Friday, March 30, 2012

Kale Craze

The end of Nutrition Month is here! I can't believe it’s already March 30th! This week has been exciting for Clinical Nutrition. Not only did we have a delicious Nutrition Month celebratory potluck (which I unfortunately neglected to take photos of), but we were also lucky to have Dr. Joe Schwartz join us as a guest speaker today. He was so informative and quite humorous... The perfect combo in my eyes! If you missed out, there is no need to worry! His talk was recorded so you can check it out later.
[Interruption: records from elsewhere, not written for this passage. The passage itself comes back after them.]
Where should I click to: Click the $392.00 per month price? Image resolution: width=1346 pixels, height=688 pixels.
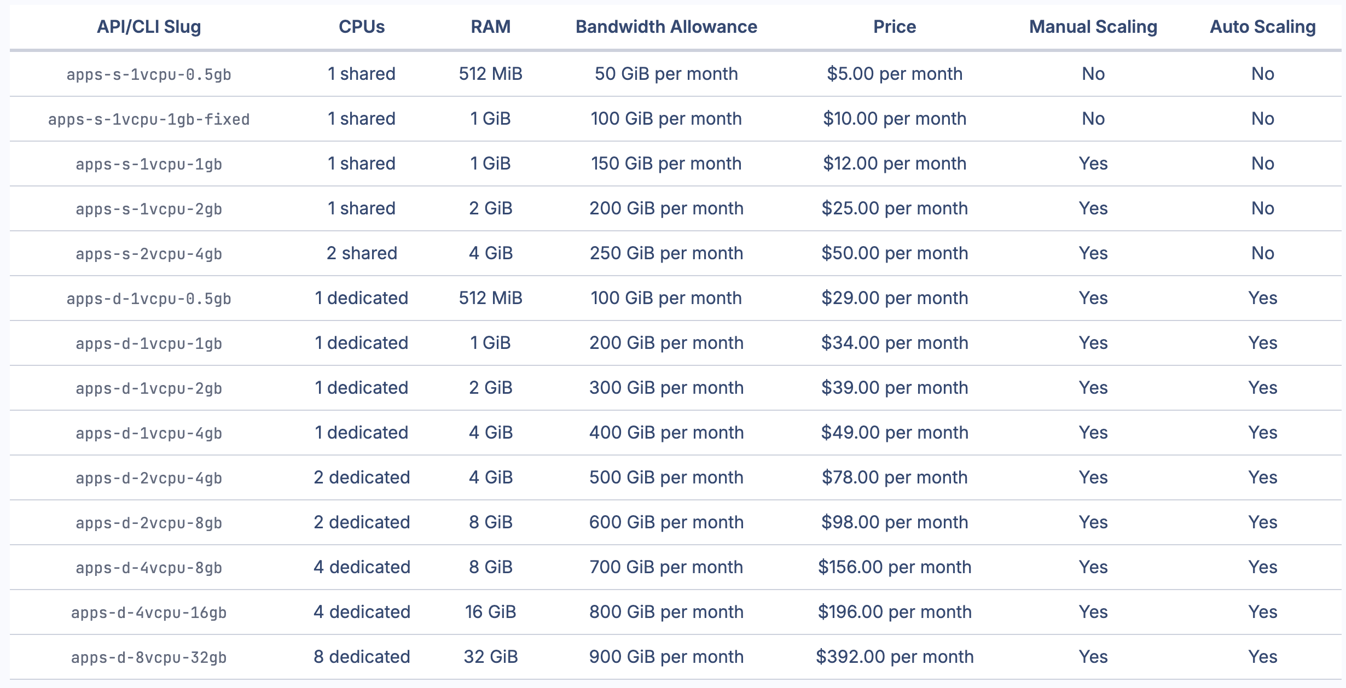tap(894, 657)
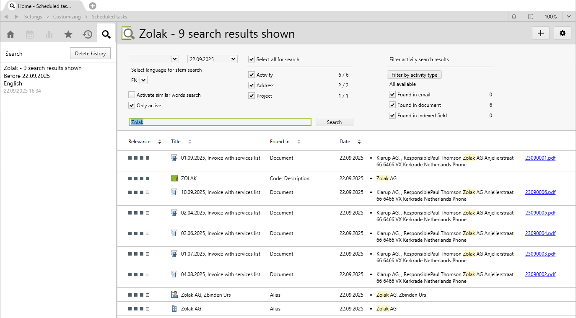Expand the 22.09.2025 date dropdown
Screen dimensions: 576x318
tap(234, 59)
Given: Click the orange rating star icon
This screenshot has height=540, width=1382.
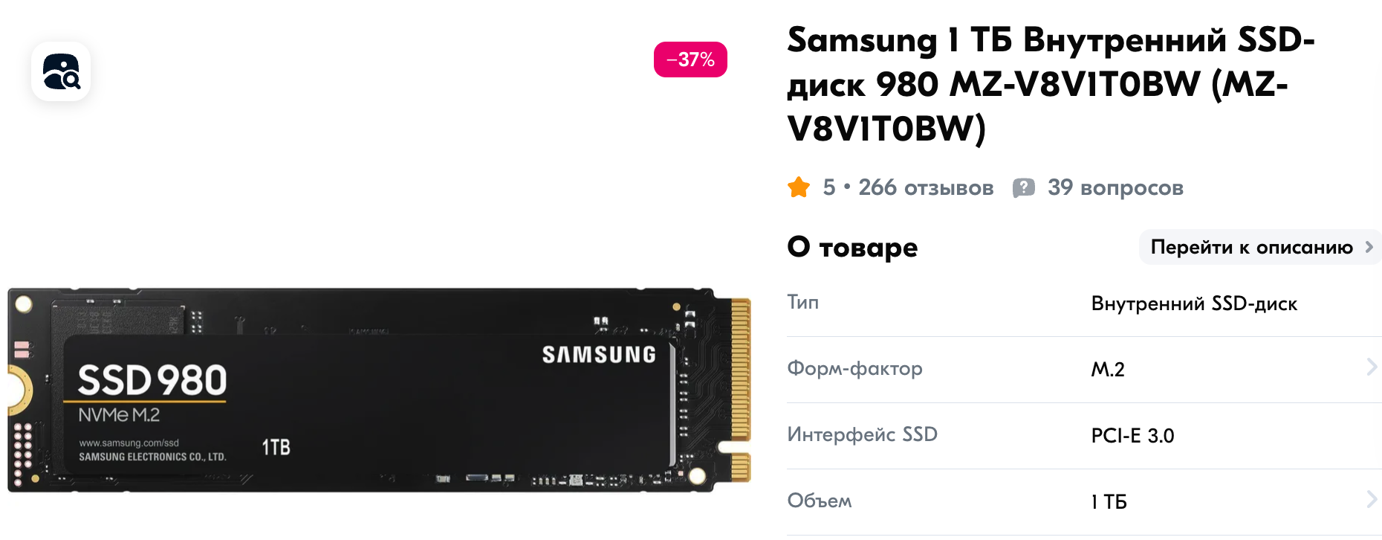Looking at the screenshot, I should (799, 187).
Back to the potluck... Katherine brought a kale and brussels sprout salad that was such a huge hit that there wasn't even any left for me to try! She circulated the recipe though, so I thought I'd share with all of you. A crowd pleaser amongst dietitians, nutrition technicians, interns and foodies... Must be a keeper! ;)

Katherine used:
  • 1/4 cup fresh lemon juice
  • 2 tablespoons Dijon mustard
  • 1 tablespoon minced shallot (or red onion)
  • 1 small garlic clove, finely grated (or more)
  • Freshly ground black pepper
  • 1 large bunches of kale (about 1 1/2 pounds total), center stem discarded, leaves thinly sliced
  • 12 Brussels sprouts, trimmed, finely grated
  • 1/2 cup extra-virgin olive oil
  • 1 cup finely grated sharp old cheese like parmesan
And mixed it up!

Some tidbits about kale:
  • Kale is packed with antioxidants!
  • It’s a source of beta carotene, vitamin C, vitamin E and lutein.
  • Kale is actually a form of cabbage. 
  • Kale has a hearty taste and can be used to intensify the taste of salads (like Katherine’s).
  • Kale actually freezes well, unlike other greens. Freezing, even if it’s just for a few hours overnight can bring out a sweeter taste.
  • Kale has tough center stalks, so remove these before cooking.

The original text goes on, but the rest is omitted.